Staffing agencies often have a level of expertise that far exceeds the human resources departments in most small businesses. The agencies are more in tune with employment trends, law changes, and recruitment best practices because this is their core business.

2) Better Talent Pool

Many smaller employers cannot compete with the larger businesses when it comes to pay, benefits, and recruitment tactics. As a result, they are left out of consideration by top performing talent. Staffing companies bridge the gap by leveraging their larger buying power and transferring those benefits to their clients.

3) Cost Savings

Using a staffing company is a cost effective option for certain processes and positions within your company. Your cost savings will be realized by

Efficiency: Recruiting, screening and hiring a candidate takes a lot of time. Delegating these tasks to an expert will reduce the amount of time and expenses you spend on the hiring process. Hiring a staffing agency will also allow you to onboard your new team member quickly and reduce down time.

Advertising dollars: Recruiting for top talent takes an investment in advertising dollars to reach your talent pool. Staffing companies have already set aside advertising dollars for recruiting and are already reaching the talent you need. You can leverage their dollars and save yours.

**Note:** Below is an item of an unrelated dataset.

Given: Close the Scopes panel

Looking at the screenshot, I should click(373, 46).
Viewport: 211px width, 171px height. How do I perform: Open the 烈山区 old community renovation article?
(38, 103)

Convert Fixed Costs to Variable Costs: For some positions in your company you could save money by converting your “Fixed Employee Cost” to Variable Employee Cost” for example, if your business has very little room for overhead costs but you still need employees to respond to customer orders. You could use a staffing agency only when you had orders to fill. Even though you pay a markup on the hourly rate you wouldn’t have to carry the fixed employee costs when you didn’t have the work.

4) Reduce Risk

When you engage the services of a staffing firm, you get the talent but not the HR overhead. The employee reports to you but you have no liability for workman’s comp, payroll taxes and unemployment claims. Hiring a staffing agency employee is also a better protection than hiring an independent contractor especially if that independent contractors is a one-man show.

5) Flexibility

Larger companies are already taking advantage of using contingent workforce to ramp up or down. As a small business owner you can use the agency’s employees as much or little as you need and have the flexibility to discontinue them once your work is complete. During slower times of the year you can downsize without going through painful layoffs. During busy times you will have access to great workers who can fill a vacancy in a matter of days.